Pouco antes da pandemia, a tensão na fronteira da Grécia com
a Turquia serviu como amostra do que se pretende que seja o modelo de reação.
As ameaças do presidente turco, Recep Tayyip Erdogan, de estimular o êxodo de
migrantes para solo grego foram neutralizadas de maneira imediata com a aprovação
de uma força de intervenção rápida da Frontex, que permanece ativa no terreno.

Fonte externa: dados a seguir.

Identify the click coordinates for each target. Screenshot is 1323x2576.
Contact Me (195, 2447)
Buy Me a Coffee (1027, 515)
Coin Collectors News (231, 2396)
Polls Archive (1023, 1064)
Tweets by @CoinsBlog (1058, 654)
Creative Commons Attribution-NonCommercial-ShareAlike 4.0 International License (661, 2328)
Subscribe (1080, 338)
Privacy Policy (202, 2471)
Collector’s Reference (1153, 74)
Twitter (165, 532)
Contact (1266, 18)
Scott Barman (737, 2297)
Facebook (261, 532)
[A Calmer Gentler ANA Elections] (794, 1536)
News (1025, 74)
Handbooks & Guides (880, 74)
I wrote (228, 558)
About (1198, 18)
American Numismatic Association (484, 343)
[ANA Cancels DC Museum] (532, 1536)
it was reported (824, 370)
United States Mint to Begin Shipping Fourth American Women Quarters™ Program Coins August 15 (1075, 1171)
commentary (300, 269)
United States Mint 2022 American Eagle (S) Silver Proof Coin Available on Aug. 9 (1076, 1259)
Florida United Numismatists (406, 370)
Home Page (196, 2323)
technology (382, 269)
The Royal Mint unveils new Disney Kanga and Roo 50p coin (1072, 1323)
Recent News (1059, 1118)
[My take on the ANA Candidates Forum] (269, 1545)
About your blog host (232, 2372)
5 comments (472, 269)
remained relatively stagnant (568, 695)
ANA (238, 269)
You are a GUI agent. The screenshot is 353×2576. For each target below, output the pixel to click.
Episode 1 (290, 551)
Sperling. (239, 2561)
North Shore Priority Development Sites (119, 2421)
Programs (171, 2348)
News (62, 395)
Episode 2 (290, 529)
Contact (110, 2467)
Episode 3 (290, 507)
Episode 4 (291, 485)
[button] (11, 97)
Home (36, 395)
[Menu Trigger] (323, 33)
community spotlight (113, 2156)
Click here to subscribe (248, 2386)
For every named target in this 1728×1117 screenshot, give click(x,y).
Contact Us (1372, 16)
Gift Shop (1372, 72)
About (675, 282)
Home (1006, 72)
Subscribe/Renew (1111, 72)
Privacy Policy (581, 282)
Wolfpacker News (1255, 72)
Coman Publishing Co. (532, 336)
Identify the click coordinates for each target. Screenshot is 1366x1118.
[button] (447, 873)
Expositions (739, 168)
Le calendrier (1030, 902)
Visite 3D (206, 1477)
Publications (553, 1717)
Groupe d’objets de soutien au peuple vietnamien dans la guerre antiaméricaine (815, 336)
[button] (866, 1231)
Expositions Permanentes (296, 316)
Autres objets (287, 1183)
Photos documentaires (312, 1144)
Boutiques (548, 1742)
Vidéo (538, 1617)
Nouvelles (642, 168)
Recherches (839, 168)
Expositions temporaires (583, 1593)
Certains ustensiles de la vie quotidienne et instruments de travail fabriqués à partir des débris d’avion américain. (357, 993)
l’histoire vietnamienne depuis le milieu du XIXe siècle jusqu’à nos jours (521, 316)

Os líderes das instituições comunitárias também se deslocaram imediatamente
para o local do conflito, com uma cenografia quase militar que desatou críticas
de algumas organizações não governamentais, mas que pretendia deixar claro a
Ancara que a UE não aceitaria chantagens. “Esta não é a fronteira da Grécia, e
sim a fronteira da UE. E agradeço à Grécia por ser o escudo da Europa”, afirmou
a presidenta da Comissão, Ursula von der Leyen, depois de chegar ao local de
helicóptero.
Devolução dos irregulares
Junto à blindagem do perímetro exterior, o pacto aspira a
acelerar e melhorar a eficácia dos procedimentos de expulsão de pessoas que
entraram de maneira irregular na União Europeia. Em média, na UE só são
executadas 36% das ordens de expulsão, enquanto dezenas de milhares de pessoas
permanecem anualmente em situação irregular em território comunitário. Bruxelas
quer melhorar esse índice com o objetivo de que a Frontex também desempenhe um
papel crescente. “No ano passado organizamos 330 voos fretados para a expulsão
de migrantes, ou seja, há quase um voo por dia”, aponta o diretor executivo da
Frontex. E Leggeri acrescenta: “Também utilizamos voos comerciais, em que
podemos trocar o nome do passageiro para expulsar outra pessoa, se a que estava
prevista desaparece no último minuto”. A agência já participa de 16.000 expulsões
por ano, ou 10% do total.
Para a Frontex, a chave para aumentar o índice de
repatriações está em reduzir os prazos entre a ordem de expulsão e a sua
execução. E ampliar o número de países que aceitam os retornos. “Há cinco anos,
a Frontex só podia fazer devoluções a 14 países. Multiplicamos essas cifras por
quase seis e já podemos fazer retornos a 82 países de fora da UE.”
Solidariedade obrigatória
A Comissão quer discutir a crescente força da Frontex para
superar as objeções da Polônia e da Hungria ao pacto migratório. Em troca de
uma política de fronteiras muito mais dura, Bruxelas pedirá a todos os países um
esforço de solidariedade obrigatória. O organismo presidido por Ursula von der
Leyen descarta, entretanto, recuperar as quotas obrigatórias de distribuição de
refugiados, que tanto acirraram os ânimos durante o mandato de Jean-Claude
Juncker. Depois de cinco anos de bloqueio, a Comissão espera avançar para um
modelo de solidariedade obrigatória, porém mais flexível. Os sócios poderão
colaborar não só acolhendo asilados, mas também com outras fórmulas, como
contribuição de recursos humanos ou materiais, programas de ajuda outros países
(sobretudo na África) etc. A Alemanha inclusive propôs que o número de pessoas
expulsas poderia contar como uma contribuição.